● **TASK DESCRIPTION**:
Your task is to retype all of the records below with complete accuracy.

* * * * * * * * *

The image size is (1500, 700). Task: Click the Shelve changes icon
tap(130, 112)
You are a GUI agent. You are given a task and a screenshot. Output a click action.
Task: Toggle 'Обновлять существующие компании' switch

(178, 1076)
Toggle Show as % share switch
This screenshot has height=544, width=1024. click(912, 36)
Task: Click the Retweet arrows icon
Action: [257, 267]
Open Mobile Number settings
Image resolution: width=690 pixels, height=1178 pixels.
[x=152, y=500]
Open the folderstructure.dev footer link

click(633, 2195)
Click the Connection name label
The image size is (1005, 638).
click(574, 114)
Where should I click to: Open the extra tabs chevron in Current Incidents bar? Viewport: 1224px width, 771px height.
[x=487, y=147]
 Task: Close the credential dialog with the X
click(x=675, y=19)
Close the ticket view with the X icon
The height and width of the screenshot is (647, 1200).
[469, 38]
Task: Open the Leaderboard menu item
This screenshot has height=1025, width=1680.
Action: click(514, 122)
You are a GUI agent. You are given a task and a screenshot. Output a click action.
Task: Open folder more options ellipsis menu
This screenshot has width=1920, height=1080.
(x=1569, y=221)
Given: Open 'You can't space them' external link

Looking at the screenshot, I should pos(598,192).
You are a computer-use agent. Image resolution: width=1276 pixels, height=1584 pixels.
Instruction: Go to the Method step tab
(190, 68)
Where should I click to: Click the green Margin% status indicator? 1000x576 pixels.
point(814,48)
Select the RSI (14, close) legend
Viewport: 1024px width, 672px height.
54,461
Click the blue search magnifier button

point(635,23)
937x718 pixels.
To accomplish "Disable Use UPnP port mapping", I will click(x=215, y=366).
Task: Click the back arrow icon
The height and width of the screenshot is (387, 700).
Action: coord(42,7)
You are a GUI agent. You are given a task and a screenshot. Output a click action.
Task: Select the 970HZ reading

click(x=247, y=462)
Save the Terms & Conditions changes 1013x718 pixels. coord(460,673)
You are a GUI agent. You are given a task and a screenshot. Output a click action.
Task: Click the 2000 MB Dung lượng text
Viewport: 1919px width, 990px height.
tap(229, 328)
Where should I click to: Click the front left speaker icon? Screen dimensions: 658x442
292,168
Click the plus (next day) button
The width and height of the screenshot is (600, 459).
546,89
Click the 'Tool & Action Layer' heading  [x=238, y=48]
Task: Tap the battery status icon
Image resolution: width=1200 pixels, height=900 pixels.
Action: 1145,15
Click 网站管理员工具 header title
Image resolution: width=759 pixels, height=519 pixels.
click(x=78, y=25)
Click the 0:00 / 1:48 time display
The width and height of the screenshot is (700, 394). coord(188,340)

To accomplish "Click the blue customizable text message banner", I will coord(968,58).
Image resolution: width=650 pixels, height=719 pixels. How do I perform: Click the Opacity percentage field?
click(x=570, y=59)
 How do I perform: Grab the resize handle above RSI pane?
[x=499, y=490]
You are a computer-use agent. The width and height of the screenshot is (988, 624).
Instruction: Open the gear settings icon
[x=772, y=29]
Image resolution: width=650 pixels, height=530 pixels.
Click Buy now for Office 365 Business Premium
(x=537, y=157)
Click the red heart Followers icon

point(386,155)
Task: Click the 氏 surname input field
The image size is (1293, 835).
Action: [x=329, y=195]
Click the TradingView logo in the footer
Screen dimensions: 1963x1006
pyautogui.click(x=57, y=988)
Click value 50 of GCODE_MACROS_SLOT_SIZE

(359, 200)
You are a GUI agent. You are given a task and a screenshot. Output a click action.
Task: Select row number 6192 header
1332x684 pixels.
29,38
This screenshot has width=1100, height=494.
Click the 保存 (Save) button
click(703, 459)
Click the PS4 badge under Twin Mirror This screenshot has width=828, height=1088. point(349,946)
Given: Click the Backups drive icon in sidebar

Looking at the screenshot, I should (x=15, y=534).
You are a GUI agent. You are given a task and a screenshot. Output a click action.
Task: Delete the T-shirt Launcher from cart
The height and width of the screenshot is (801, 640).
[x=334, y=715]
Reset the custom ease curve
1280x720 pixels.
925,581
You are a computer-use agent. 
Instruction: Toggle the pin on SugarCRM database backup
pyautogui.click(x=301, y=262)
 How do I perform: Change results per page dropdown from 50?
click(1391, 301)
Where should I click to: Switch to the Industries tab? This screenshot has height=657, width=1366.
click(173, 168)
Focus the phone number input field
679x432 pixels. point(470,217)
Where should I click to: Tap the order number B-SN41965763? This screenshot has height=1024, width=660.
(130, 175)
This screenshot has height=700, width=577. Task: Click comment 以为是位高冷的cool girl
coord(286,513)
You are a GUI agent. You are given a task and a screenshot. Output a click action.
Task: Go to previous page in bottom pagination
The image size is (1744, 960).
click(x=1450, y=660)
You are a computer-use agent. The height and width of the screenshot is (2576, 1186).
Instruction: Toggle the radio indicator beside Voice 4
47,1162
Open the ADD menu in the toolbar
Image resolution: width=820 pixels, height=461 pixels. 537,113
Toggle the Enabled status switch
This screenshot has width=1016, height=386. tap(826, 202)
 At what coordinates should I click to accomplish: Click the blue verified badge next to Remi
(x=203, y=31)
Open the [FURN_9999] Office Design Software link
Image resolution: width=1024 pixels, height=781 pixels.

* * * * * * * * *

● **RESULT FOR THIS TASK**:
The image size is (1500, 700). Task: Click the Shelve changes icon
tap(130, 112)
You are a GUI agent. You are given a task and a screenshot. Output a click action.
Task: Toggle 'Обновлять существующие компании' switch

(178, 1076)
Toggle Show as % share switch
This screenshot has height=544, width=1024. click(912, 36)
Task: Click the Retweet arrows icon
Action: [257, 267]
Open Mobile Number settings
Image resolution: width=690 pixels, height=1178 pixels.
[x=152, y=500]
Open the folderstructure.dev footer link

click(633, 2195)
Click the Connection name label
The image size is (1005, 638).
click(574, 114)
Where should I click to: Open the extra tabs chevron in Current Incidents bar? Viewport: 1224px width, 771px height.
[x=487, y=147]
 Task: Close the credential dialog with the X
click(x=675, y=19)
Close the ticket view with the X icon
The height and width of the screenshot is (647, 1200).
[469, 38]
Task: Open the Leaderboard menu item
This screenshot has height=1025, width=1680.
Action: click(514, 122)
You are a GUI agent. You are given a task and a screenshot. Output a click action.
Task: Open folder more options ellipsis menu
This screenshot has width=1920, height=1080.
(x=1569, y=221)
Given: Open 'You can't space them' external link

Looking at the screenshot, I should pos(598,192).
You are a computer-use agent. Image resolution: width=1276 pixels, height=1584 pixels.
Instruction: Go to the Method step tab
(190, 68)
Where should I click to: Click the green Margin% status indicator? 1000x576 pixels.
point(814,48)
Select the RSI (14, close) legend
Viewport: 1024px width, 672px height.
54,461
Click the blue search magnifier button

point(635,23)
937x718 pixels.
To accomplish "Disable Use UPnP port mapping", I will click(x=215, y=366).
Task: Click the back arrow icon
The height and width of the screenshot is (387, 700).
Action: coord(42,7)
You are a GUI agent. You are given a task and a screenshot. Output a click action.
Task: Select the 970HZ reading

click(x=247, y=462)
Save the Terms & Conditions changes 1013x718 pixels. coord(460,673)
You are a GUI agent. You are given a task and a screenshot. Output a click action.
Task: Click the 2000 MB Dung lượng text
Viewport: 1919px width, 990px height.
tap(229, 328)
Where should I click to: Click the front left speaker icon? Screen dimensions: 658x442
292,168
Click the plus (next day) button
The width and height of the screenshot is (600, 459).
546,89
Click the 'Tool & Action Layer' heading  [x=238, y=48]
Task: Tap the battery status icon
Image resolution: width=1200 pixels, height=900 pixels.
Action: 1145,15
Click 网站管理员工具 header title
Image resolution: width=759 pixels, height=519 pixels.
click(x=78, y=25)
Click the 0:00 / 1:48 time display
The width and height of the screenshot is (700, 394). coord(188,340)

To accomplish "Click the blue customizable text message banner", I will coord(968,58).
Image resolution: width=650 pixels, height=719 pixels. How do I perform: Click the Opacity percentage field?
click(x=570, y=59)
 How do I perform: Grab the resize handle above RSI pane?
[x=499, y=490]
You are a computer-use agent. The width and height of the screenshot is (988, 624).
Instruction: Open the gear settings icon
[x=772, y=29]
Image resolution: width=650 pixels, height=530 pixels.
Click Buy now for Office 365 Business Premium
(x=537, y=157)
Click the red heart Followers icon

point(386,155)
Task: Click the 氏 surname input field
The image size is (1293, 835).
Action: [x=329, y=195]
Click the TradingView logo in the footer
Screen dimensions: 1963x1006
pyautogui.click(x=57, y=988)
Click value 50 of GCODE_MACROS_SLOT_SIZE

(359, 200)
You are a GUI agent. You are given a task and a screenshot. Output a click action.
Task: Select row number 6192 header
1332x684 pixels.
29,38
This screenshot has width=1100, height=494.
Click the 保存 (Save) button
click(703, 459)
Click the PS4 badge under Twin Mirror This screenshot has width=828, height=1088. point(349,946)
Given: Click the Backups drive icon in sidebar

Looking at the screenshot, I should (x=15, y=534).
You are a GUI agent. You are given a task and a screenshot. Output a click action.
Task: Delete the T-shirt Launcher from cart
The height and width of the screenshot is (801, 640).
[x=334, y=715]
Reset the custom ease curve
1280x720 pixels.
925,581
You are a computer-use agent. 
Instruction: Toggle the pin on SugarCRM database backup
pyautogui.click(x=301, y=262)
 How do I perform: Change results per page dropdown from 50?
click(1391, 301)
Where should I click to: Switch to the Industries tab? This screenshot has height=657, width=1366.
click(173, 168)
Focus the phone number input field
679x432 pixels. point(470,217)
Where should I click to: Tap the order number B-SN41965763? This screenshot has height=1024, width=660.
(130, 175)
This screenshot has height=700, width=577. Task: Click comment 以为是位高冷的cool girl
coord(286,513)
You are a GUI agent. You are given a task and a screenshot. Output a click action.
Task: Go to previous page in bottom pagination
The image size is (1744, 960).
click(x=1450, y=660)
You are a computer-use agent. The height and width of the screenshot is (2576, 1186).
Instruction: Toggle the radio indicator beside Voice 4
47,1162
Open the ADD menu in the toolbar
Image resolution: width=820 pixels, height=461 pixels. 537,113
Toggle the Enabled status switch
This screenshot has width=1016, height=386. tap(826, 202)
 At what coordinates should I click to accomplish: Click the blue verified badge next to Remi
(x=203, y=31)
Open the [FURN_9999] Office Design Software link
Image resolution: width=1024 pixels, height=781 pixels.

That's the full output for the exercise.